Clinton boasts about economic prosperity during her husband's administration -- (remember) -- but she won't facilitate the release of memos, calendars, phone logs, appointment records and other documents related to her tenure as first lady -- (forget).

The stash is at the National Archives, which conveniently claims that it won't be able to release the papers until the November election is finished.

Nor has Clinton released her most recent tax returns, although her campaign says she plans to do so before the Pennsylvania primary on April 22.

When Barack Obama, who has released his returns, recently made an issue of that, Clinton communications director Howard Wolfson accused the Illinois senator of "imitating Ken Starr." That's silly -- and dangerous.

Why would anyone in the Clinton camp invoke the name Ken Starr? Doesn't the former independent prosecutor and his report fall into that part of the 1990s that Team Clinton would like us to erase from memory?

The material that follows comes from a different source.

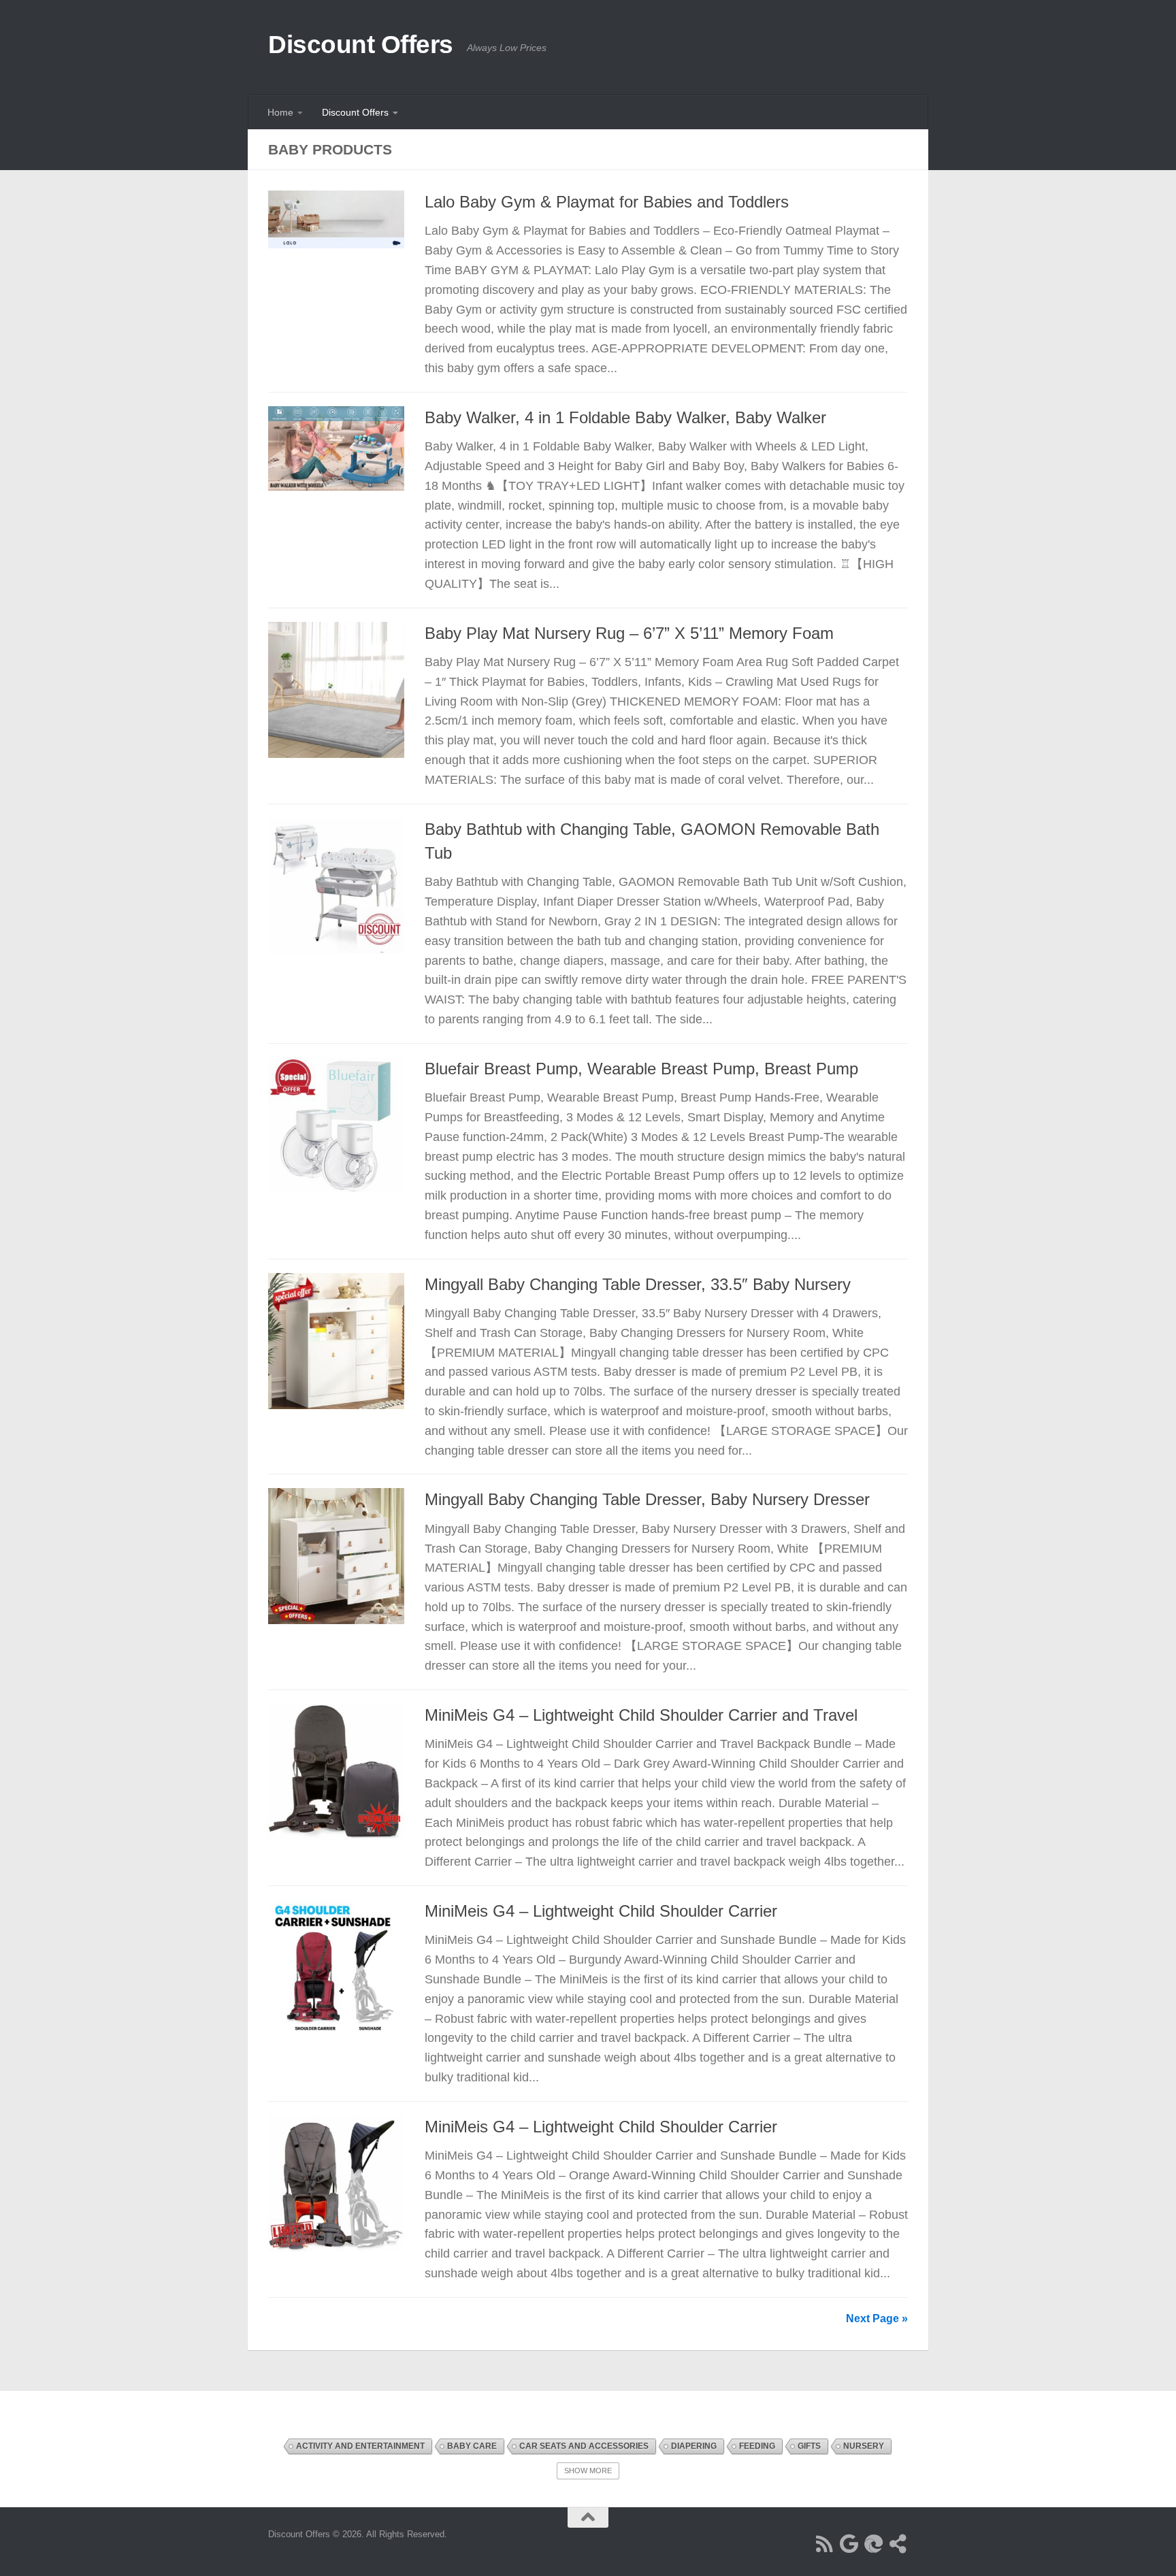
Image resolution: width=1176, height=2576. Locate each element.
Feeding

That won't be easy. There are probably millions of Americans, including many Democrats, who look back on the Monica Lewinsky scandal as a national embarrassment.

Those voters may already be flocking to Obama. So why help them along? These mixed messages only reinforce the perception that Hillary Clinton will say anything to win. That could explain why she is having trouble accomplishing just that.

Ruben Navarrette Jr. is a member of the editorial board of the San Diego Union-Tribune and a nationally syndicated columnist.

The opinions expressed in this commentary are solely those of the writer.